When Mark McGwire hit his 70th—and final—home run of the 1998 baseball season, Philip Ozersky was in the right place to make the catch. Traveling at 115 miles per hour, the ball caromed off the wall of the left-field Bullpen Room in St. Louis's Busch Stadium. Ozersky played the ricochet, diving under temporary bleachers to grab the record-breaking souvenir and later auctioned it off for $3 million.

Even though his catch was like winning the lottery, Ozersky did not retire to an exotic South Sea isle to live off his millions. Instead, the St. Louis native went back to work for someone named Bob Waterston.

“It's not like I could have gone to live in my own little island anyway, but it never crossed my mind not to return to the sequencing center. The work is so important, and the people who run this place are so good to work with, that it was a pretty easy decision to return,” the millionaire says.

This lucky Cardinals fan even now continues his work as a research technician in the sequencing laboratory at Washington University in St. Louis where scientists mapped parts of the human genome. And although the media went ga-ga over McGwire's home run, the real record breaker came two years later, when Ozersky's boss, Robert Waterston, and other leading scientists in the United States and England announced they had mapped the basic code to human life. Waterston and his collaborator, John Sulston, had become the Wright Brothers of sequencing—developing methods and organizations to sequence the human genome, all the while insisting that any member of the public should be able to access its mysteries via the Internet.

The promises of the human genome are astonishing—a cure for cancer, and antidote for aging, a test for predicting future maladies such as heart disease. But the genome sequence is data, not cures. And it is not at all clear how science and medicine can get from all this data to something you can pop in your mouth.

In January, Waterston said good-by to St. Louis, Busch Stadium and his genome sequencing laboratory. He left Washington University to hold the William Gates III Endowed Chair in Biomedical Sciences and to become the first chair of the Department of Genome Sciences in the UW School of Medicine. At the UW, Waterston is being reunited with two other genome pioneers from his St. Louis days—Maynard Olson and Philip Green.

How Waterston became a leader in the world of genomics—and how he landed in Seattle—involves twists of fate almost as lucky as Ozersky's catch. If he hadn't overstayed a summer sabbatical on Cape Cod (to the chagrin of his thesis adviser), if overcrowding at an English research center hadn't sent him into another lab, if he hadn't taken an offhand comment seriously—he might not be one of the top genetic scientists in the world and now welcomed to the UW.

Born in September 1943, Waterston grew up in the suburbs of Detroit, where he met his future wife, Pat, in ninth grade. He graduated from Princeton University in 1965, playing both basketball and football (and meeting future NBA star and U.S. Sen. Bill Bradley on the court). His college major was engineering, but in his senior year, Waterston decided he wanted to be a doctor.
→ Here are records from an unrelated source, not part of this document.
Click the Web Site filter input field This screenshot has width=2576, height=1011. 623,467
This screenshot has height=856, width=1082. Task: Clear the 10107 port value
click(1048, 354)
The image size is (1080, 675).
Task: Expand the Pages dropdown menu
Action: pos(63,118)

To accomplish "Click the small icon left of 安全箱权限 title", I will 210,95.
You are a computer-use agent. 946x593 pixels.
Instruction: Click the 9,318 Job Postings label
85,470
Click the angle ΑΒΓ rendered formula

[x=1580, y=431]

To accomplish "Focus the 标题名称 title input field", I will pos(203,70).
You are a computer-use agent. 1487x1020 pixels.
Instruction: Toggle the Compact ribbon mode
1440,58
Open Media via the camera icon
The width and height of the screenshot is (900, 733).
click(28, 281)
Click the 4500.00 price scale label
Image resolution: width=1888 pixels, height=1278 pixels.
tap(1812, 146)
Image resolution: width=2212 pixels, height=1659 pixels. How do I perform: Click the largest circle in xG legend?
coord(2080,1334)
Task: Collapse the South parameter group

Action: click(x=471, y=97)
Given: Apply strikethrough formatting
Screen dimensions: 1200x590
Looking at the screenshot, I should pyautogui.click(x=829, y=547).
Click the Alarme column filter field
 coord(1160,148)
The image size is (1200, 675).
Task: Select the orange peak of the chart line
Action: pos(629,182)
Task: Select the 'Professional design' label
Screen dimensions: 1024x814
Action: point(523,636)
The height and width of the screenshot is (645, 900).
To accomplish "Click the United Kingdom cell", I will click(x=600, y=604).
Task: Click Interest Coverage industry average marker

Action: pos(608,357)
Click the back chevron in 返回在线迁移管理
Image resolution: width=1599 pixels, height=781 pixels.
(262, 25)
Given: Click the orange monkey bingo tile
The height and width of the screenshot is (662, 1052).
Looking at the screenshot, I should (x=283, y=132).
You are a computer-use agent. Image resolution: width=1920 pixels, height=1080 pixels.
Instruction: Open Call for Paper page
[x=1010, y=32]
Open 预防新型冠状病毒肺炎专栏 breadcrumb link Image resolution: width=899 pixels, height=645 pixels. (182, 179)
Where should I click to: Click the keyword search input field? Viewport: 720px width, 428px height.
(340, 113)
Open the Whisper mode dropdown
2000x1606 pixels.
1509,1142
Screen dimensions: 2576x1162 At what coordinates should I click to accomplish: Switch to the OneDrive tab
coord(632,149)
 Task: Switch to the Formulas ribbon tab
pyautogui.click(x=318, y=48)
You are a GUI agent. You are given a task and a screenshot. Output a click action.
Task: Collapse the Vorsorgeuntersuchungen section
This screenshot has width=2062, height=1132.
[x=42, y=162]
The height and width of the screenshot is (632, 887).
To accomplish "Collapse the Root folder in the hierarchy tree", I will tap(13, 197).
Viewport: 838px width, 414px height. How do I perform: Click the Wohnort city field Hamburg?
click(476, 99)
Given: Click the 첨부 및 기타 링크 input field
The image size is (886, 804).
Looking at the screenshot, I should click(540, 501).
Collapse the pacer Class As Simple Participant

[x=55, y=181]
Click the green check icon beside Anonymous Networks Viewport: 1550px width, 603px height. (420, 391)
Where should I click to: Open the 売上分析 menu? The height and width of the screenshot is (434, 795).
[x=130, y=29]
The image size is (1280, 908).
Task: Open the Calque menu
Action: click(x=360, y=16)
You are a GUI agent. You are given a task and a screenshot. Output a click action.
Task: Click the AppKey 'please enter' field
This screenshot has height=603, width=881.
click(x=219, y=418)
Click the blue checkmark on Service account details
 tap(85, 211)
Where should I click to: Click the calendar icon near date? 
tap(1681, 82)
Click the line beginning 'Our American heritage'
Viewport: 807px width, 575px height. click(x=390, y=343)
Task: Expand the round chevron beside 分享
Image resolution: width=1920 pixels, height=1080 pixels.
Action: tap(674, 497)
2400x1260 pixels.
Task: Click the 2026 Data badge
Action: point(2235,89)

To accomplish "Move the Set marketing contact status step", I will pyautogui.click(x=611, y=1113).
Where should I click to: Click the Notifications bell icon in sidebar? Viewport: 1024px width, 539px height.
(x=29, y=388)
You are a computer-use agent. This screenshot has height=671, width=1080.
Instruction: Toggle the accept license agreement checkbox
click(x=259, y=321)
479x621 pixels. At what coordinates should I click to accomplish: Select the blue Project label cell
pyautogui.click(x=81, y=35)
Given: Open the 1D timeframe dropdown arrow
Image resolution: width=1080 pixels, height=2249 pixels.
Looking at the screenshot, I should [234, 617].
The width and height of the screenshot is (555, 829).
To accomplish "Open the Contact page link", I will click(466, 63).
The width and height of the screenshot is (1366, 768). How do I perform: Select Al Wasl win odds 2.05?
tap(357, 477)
While in medical school at the University of Chicago, Waterston decided to embark on a simultaneous Ph.D. track. He was fascinated by the basics of biology—and the underlying reasons for the development of traits and illnesses. “Most of my medical lectures would leave off just when they were starting to get interesting,” he says.

Waterston took an influential summer course in 1969 at Wood's Hole, Mass., that would determine the course of his career. Scheduled to spend six weeks there, another researcher convinced him to stay for the other half of the summer (“My thesis adviser had thought this whole thing had been a lark, and just about killed me when I stayed,” he recalls.) But there was a happy ending. The guests for the second half included Sydney Brenner, a godfather of genetic studies. (He and colleagues discovered messenger RNA and he later won the Nobel Prize for his work on the genetic basis of organ development and cell death.)